**Passage**
Data Processing and Enrichment in Spark Streaming with Python and Kafka

This post originally appeared on the Rittman Mead blog.

In my previous blog post I introduced Spark Streaming and how it can be used to process 'unbounded' datasets. The example I did was a very basic one - simple counts of inbound tweets and grouping by user. All very good for understanding the framework and not getting bogged down in detail, but ultimately not so useful.

We’re going to stay with Twitter as our data source in this post, but we’re going to consider a real-world requirement for processing Twitter data with low-latency. Spark Streaming will again be our processing engine, with future posts looking at other possibilities in this area.

Twitter has come a long way from its early days as a SMS-driven "microblogging" site. Nowadays it’s used by millions of people to discuss technology, share food tips, and, of course, track the progress of tea-making. But it’s also used for more nefarious purposes, including spam, and sharing of links to pirated material. The requirement we had for this proof of concept was to filter tweets for suspected copyright-infringing links in order that further action could be taken.

The environment I’m using is the same as before - Spark 2.0.2 running on Docker with Jupyter Notebooks to develop the code (and this article!). You can download the full notebook here.

The inbound tweets are coming from an Apache Kafka topic. Any matched tweets will be sent to another Kafka topic. The match criteria are:

Not a retweet
Contains at least one URL
URL(s) are not on a whitelist (for example, we’re not interested in links to spotify.com, or back to twitter.com)
The Tweet text must match at least two from a predefined list of artists, albums, and tracks. This is necessary to avoid lots of false positives - think of how many music tracks there are out there, with names that are common in English usage ("yesterday" for example). So we must match at least two ("Yesterday" and "Beatles", or "Yesterday" and "Help!").
- Match terms will take into account common misspellings (Little Mix → Litle Mix), hashtags (Little Mix → #LittleMix), etc
  
  We’ll also use a separate Kafka topic for audit/debug purposes to inspect any non-matched tweets.

**Work to do**
a. Which version of Spark does the Spark Streaming post use?
b. Write the next part of the Spark Streaming post, continuing from its final sentence.

(Data listing)
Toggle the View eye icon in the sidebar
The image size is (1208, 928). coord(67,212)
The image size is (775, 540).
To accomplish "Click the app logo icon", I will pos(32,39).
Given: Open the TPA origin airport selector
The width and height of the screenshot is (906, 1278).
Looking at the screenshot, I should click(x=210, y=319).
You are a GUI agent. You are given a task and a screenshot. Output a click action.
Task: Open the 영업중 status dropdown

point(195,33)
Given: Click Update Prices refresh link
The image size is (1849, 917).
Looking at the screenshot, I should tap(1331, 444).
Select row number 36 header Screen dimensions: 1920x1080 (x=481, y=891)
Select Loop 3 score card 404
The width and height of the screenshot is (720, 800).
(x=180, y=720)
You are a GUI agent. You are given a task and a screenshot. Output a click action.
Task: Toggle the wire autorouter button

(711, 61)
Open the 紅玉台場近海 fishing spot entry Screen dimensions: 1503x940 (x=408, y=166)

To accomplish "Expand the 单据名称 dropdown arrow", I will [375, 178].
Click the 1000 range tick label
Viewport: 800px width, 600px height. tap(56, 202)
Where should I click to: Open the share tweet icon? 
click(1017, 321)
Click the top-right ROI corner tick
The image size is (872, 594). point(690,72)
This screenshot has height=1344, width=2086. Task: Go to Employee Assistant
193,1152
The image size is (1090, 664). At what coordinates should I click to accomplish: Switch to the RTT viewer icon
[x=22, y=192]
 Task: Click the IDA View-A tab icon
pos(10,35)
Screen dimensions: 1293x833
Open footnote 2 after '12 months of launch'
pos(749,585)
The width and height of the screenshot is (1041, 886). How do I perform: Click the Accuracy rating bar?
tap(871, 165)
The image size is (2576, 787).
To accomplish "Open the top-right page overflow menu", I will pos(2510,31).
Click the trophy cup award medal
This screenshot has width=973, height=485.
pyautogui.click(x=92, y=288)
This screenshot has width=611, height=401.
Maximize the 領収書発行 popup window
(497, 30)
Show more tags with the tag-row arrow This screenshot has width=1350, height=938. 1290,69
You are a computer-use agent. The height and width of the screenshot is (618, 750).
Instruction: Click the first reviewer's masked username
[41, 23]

**Exercise results**
a. Spark 2.0.2.

b.
As well as matching the tweet against the above conditions, we will enrich the tweet message body to store the identified artist/album/track to support subsequent downstream processing.

The final part of the requirement is to keep track of the number of inbound tweets, the number of matched vs unmatched, and for those matched, which artists they were for. These counts need to be per batch and over a window of time too.

Getting Started - Prototyping the Processing Code 🔗

Before we get into the meat of the streaming code, let’s take a step back and look at what we’re wanting the code to achieve. From the previous examples we know we can connect to a Kafka topic, pull in tweets, parse them for given fields, and do windowed counts. So far, so easy (or at least, already figured out!). Let’s take a look at nub of the requirement here - the text matching.

If we peruse the BBC Radio 1 Charts we can see the popular albums and artists of the moment (Grant me a little nostalgia here; in my day people 'pirated' music from the Radio 1 chart show onto C90 cassettes, trying to get it without the DJ talking over the start and end. Nowadays it’s done on a somewhat more technologically advanced basis). Currently it’s "Little Mix" with the album "Glory Days". A quick Wikipedia or Amazon search gives us the track listing too:

  1. Shout Out to My Ex
  2. Touch
  3. F.U.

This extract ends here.